### What the task asks
Repeat each entry below without omitting a single word.

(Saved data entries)
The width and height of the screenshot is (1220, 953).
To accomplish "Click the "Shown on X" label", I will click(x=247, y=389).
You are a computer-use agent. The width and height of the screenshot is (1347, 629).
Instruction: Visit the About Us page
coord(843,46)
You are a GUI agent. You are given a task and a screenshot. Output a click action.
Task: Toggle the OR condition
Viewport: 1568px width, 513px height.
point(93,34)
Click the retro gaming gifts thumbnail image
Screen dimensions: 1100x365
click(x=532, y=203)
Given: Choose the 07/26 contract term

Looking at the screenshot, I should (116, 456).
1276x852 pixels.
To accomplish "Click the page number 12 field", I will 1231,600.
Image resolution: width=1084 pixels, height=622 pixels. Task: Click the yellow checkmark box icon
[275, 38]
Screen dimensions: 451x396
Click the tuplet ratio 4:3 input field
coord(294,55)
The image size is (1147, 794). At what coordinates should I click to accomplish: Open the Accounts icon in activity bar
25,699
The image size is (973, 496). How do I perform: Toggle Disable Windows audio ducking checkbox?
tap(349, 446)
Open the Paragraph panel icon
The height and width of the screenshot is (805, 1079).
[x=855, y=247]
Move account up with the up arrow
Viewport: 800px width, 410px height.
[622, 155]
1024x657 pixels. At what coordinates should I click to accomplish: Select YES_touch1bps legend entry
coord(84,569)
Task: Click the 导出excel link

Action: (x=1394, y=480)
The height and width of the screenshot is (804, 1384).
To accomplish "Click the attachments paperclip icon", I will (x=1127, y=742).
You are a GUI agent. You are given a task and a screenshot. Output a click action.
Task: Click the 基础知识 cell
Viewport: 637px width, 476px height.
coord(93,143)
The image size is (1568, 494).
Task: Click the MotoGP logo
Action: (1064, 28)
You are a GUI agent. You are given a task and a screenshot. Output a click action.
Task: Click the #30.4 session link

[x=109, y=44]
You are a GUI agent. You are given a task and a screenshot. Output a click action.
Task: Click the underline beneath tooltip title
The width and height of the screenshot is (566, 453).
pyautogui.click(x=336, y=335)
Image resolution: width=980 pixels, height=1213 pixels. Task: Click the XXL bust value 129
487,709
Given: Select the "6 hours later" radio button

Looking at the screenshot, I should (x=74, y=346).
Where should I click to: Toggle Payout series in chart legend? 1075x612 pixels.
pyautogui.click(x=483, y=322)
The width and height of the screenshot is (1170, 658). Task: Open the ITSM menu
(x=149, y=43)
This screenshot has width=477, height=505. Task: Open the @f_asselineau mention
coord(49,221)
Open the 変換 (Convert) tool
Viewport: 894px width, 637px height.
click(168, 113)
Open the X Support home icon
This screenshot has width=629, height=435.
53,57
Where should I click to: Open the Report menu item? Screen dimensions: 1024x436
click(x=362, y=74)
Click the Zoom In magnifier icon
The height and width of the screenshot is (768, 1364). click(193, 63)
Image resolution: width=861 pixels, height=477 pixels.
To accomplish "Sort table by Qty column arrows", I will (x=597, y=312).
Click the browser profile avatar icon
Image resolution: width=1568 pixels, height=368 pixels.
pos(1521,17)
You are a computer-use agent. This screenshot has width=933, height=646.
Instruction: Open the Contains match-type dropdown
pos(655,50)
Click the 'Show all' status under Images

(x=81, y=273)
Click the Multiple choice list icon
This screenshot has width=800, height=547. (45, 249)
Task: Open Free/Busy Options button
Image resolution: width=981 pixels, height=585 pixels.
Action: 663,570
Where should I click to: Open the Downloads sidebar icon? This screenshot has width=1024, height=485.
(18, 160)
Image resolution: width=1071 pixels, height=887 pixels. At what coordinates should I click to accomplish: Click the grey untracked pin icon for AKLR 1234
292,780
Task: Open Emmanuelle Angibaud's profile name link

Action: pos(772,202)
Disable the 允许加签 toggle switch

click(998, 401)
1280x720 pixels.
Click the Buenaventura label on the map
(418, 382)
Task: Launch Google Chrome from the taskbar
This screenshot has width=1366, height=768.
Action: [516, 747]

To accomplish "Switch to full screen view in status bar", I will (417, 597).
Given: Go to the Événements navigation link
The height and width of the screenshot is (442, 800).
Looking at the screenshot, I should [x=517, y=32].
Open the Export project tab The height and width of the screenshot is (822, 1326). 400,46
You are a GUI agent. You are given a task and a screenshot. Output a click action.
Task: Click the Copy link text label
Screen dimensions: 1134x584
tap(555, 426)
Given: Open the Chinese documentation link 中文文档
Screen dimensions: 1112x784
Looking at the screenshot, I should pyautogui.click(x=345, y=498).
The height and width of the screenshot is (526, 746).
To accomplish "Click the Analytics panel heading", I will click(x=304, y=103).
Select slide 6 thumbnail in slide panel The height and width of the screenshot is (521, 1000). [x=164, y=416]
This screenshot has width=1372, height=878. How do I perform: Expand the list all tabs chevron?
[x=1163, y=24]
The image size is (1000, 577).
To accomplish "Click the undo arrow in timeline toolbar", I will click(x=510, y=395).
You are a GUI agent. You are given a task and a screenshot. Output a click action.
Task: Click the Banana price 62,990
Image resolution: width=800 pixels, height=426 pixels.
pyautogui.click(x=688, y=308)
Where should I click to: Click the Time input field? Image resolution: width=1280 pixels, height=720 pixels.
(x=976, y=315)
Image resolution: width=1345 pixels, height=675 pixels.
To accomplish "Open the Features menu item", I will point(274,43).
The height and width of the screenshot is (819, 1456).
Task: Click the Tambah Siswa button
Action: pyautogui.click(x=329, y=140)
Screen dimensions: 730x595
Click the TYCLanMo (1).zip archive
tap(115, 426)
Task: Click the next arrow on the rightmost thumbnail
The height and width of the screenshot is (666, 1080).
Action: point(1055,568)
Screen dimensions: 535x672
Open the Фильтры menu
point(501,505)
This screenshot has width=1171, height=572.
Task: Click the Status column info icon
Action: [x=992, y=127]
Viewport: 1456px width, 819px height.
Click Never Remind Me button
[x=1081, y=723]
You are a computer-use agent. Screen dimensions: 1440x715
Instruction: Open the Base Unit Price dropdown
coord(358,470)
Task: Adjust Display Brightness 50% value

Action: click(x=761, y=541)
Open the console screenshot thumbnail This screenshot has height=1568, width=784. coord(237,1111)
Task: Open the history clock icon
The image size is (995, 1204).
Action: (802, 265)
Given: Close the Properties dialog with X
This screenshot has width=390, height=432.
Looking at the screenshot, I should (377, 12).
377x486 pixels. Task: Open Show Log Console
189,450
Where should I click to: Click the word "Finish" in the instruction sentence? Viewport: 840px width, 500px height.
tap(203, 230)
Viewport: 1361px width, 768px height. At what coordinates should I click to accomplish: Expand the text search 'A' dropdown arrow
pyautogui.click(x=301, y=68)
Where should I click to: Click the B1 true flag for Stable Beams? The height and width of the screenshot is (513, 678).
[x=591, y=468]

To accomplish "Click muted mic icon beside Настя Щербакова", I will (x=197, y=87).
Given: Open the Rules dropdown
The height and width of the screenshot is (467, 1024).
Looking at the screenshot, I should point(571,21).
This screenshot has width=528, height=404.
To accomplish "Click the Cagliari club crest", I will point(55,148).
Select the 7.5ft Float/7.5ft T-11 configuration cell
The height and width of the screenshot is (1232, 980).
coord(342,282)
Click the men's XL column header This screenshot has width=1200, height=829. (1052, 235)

### Output for this exercise
The width and height of the screenshot is (1220, 953).
To accomplish "Click the "Shown on X" label", I will click(x=247, y=389).
You are a computer-use agent. The width and height of the screenshot is (1347, 629).
Instruction: Visit the About Us page
coord(843,46)
You are a GUI agent. You are given a task and a screenshot. Output a click action.
Task: Toggle the OR condition
Viewport: 1568px width, 513px height.
point(93,34)
Click the retro gaming gifts thumbnail image
Screen dimensions: 1100x365
click(x=532, y=203)
Given: Choose the 07/26 contract term

Looking at the screenshot, I should (116, 456).
1276x852 pixels.
To accomplish "Click the page number 12 field", I will 1231,600.
Image resolution: width=1084 pixels, height=622 pixels. Task: Click the yellow checkmark box icon
[275, 38]
Screen dimensions: 451x396
Click the tuplet ratio 4:3 input field
coord(294,55)
The image size is (1147, 794). At what coordinates should I click to accomplish: Open the Accounts icon in activity bar
25,699
The image size is (973, 496). How do I perform: Toggle Disable Windows audio ducking checkbox?
tap(349, 446)
Open the Paragraph panel icon
The height and width of the screenshot is (805, 1079).
[x=855, y=247]
Move account up with the up arrow
Viewport: 800px width, 410px height.
[622, 155]
1024x657 pixels. At what coordinates should I click to accomplish: Select YES_touch1bps legend entry
coord(84,569)
Task: Click the 导出excel link

Action: (x=1394, y=480)
The height and width of the screenshot is (804, 1384).
To accomplish "Click the attachments paperclip icon", I will (x=1127, y=742).
You are a GUI agent. You are given a task and a screenshot. Output a click action.
Task: Click the 基础知识 cell
Viewport: 637px width, 476px height.
coord(93,143)
The image size is (1568, 494).
Task: Click the MotoGP logo
Action: (1064, 28)
You are a GUI agent. You are given a task and a screenshot. Output a click action.
Task: Click the #30.4 session link

[x=109, y=44]
You are a GUI agent. You are given a task and a screenshot. Output a click action.
Task: Click the underline beneath tooltip title
The width and height of the screenshot is (566, 453).
pyautogui.click(x=336, y=335)
Image resolution: width=980 pixels, height=1213 pixels. Task: Click the XXL bust value 129
487,709
Given: Select the "6 hours later" radio button

Looking at the screenshot, I should (x=74, y=346).
Where should I click to: Toggle Payout series in chart legend? 1075x612 pixels.
pyautogui.click(x=483, y=322)
The width and height of the screenshot is (1170, 658). Task: Open the ITSM menu
(x=149, y=43)
This screenshot has width=477, height=505. Task: Open the @f_asselineau mention
coord(49,221)
Open the 変換 (Convert) tool
Viewport: 894px width, 637px height.
click(168, 113)
Open the X Support home icon
This screenshot has width=629, height=435.
53,57
Where should I click to: Open the Report menu item? Screen dimensions: 1024x436
click(x=362, y=74)
Click the Zoom In magnifier icon
The height and width of the screenshot is (768, 1364). click(193, 63)
Image resolution: width=861 pixels, height=477 pixels.
To accomplish "Sort table by Qty column arrows", I will (x=597, y=312).
Click the browser profile avatar icon
Image resolution: width=1568 pixels, height=368 pixels.
pos(1521,17)
You are a computer-use agent. This screenshot has width=933, height=646.
Instruction: Open the Contains match-type dropdown
pos(655,50)
Click the 'Show all' status under Images

(x=81, y=273)
Click the Multiple choice list icon
This screenshot has width=800, height=547. (45, 249)
Task: Open Free/Busy Options button
Image resolution: width=981 pixels, height=585 pixels.
Action: 663,570
Where should I click to: Open the Downloads sidebar icon? This screenshot has width=1024, height=485.
(18, 160)
Image resolution: width=1071 pixels, height=887 pixels. At what coordinates should I click to accomplish: Click the grey untracked pin icon for AKLR 1234
292,780
Task: Open Emmanuelle Angibaud's profile name link

Action: pos(772,202)
Disable the 允许加签 toggle switch

click(998, 401)
1280x720 pixels.
Click the Buenaventura label on the map
(418, 382)
Task: Launch Google Chrome from the taskbar
This screenshot has width=1366, height=768.
Action: [516, 747]

To accomplish "Switch to full screen view in status bar", I will (417, 597).
Given: Go to the Événements navigation link
The height and width of the screenshot is (442, 800).
Looking at the screenshot, I should [x=517, y=32].
Open the Export project tab The height and width of the screenshot is (822, 1326). 400,46
You are a GUI agent. You are given a task and a screenshot. Output a click action.
Task: Click the Copy link text label
Screen dimensions: 1134x584
tap(555, 426)
Given: Open the Chinese documentation link 中文文档
Screen dimensions: 1112x784
Looking at the screenshot, I should pyautogui.click(x=345, y=498).
The height and width of the screenshot is (526, 746).
To accomplish "Click the Analytics panel heading", I will click(x=304, y=103).
Select slide 6 thumbnail in slide panel The height and width of the screenshot is (521, 1000). [x=164, y=416]
This screenshot has width=1372, height=878. How do I perform: Expand the list all tabs chevron?
[x=1163, y=24]
The image size is (1000, 577).
To accomplish "Click the undo arrow in timeline toolbar", I will click(x=510, y=395).
You are a GUI agent. You are given a task and a screenshot. Output a click action.
Task: Click the Banana price 62,990
Image resolution: width=800 pixels, height=426 pixels.
pyautogui.click(x=688, y=308)
Where should I click to: Click the Time input field? Image resolution: width=1280 pixels, height=720 pixels.
(x=976, y=315)
Image resolution: width=1345 pixels, height=675 pixels.
To accomplish "Open the Features menu item", I will point(274,43).
The height and width of the screenshot is (819, 1456).
Task: Click the Tambah Siswa button
Action: pyautogui.click(x=329, y=140)
Screen dimensions: 730x595
Click the TYCLanMo (1).zip archive
tap(115, 426)
Task: Click the next arrow on the rightmost thumbnail
The height and width of the screenshot is (666, 1080).
Action: point(1055,568)
Screen dimensions: 535x672
Open the Фильтры menu
point(501,505)
This screenshot has width=1171, height=572.
Task: Click the Status column info icon
Action: [x=992, y=127]
Viewport: 1456px width, 819px height.
Click Never Remind Me button
[x=1081, y=723]
You are a computer-use agent. Screen dimensions: 1440x715
Instruction: Open the Base Unit Price dropdown
coord(358,470)
Task: Adjust Display Brightness 50% value

Action: click(x=761, y=541)
Open the console screenshot thumbnail This screenshot has height=1568, width=784. coord(237,1111)
Task: Open the history clock icon
The image size is (995, 1204).
Action: (802, 265)
Given: Close the Properties dialog with X
This screenshot has width=390, height=432.
Looking at the screenshot, I should (377, 12).
377x486 pixels. Task: Open Show Log Console
189,450
Where should I click to: Click the word "Finish" in the instruction sentence? Viewport: 840px width, 500px height.
tap(203, 230)
Viewport: 1361px width, 768px height. At what coordinates should I click to accomplish: Expand the text search 'A' dropdown arrow
pyautogui.click(x=301, y=68)
Where should I click to: Click the B1 true flag for Stable Beams? The height and width of the screenshot is (513, 678).
[x=591, y=468]

To accomplish "Click muted mic icon beside Настя Щербакова", I will (x=197, y=87).
Given: Open the Rules dropdown
The height and width of the screenshot is (467, 1024).
Looking at the screenshot, I should point(571,21).
This screenshot has width=528, height=404.
To accomplish "Click the Cagliari club crest", I will point(55,148).
Select the 7.5ft Float/7.5ft T-11 configuration cell
The height and width of the screenshot is (1232, 980).
coord(342,282)
Click the men's XL column header This screenshot has width=1200, height=829. (1052, 235)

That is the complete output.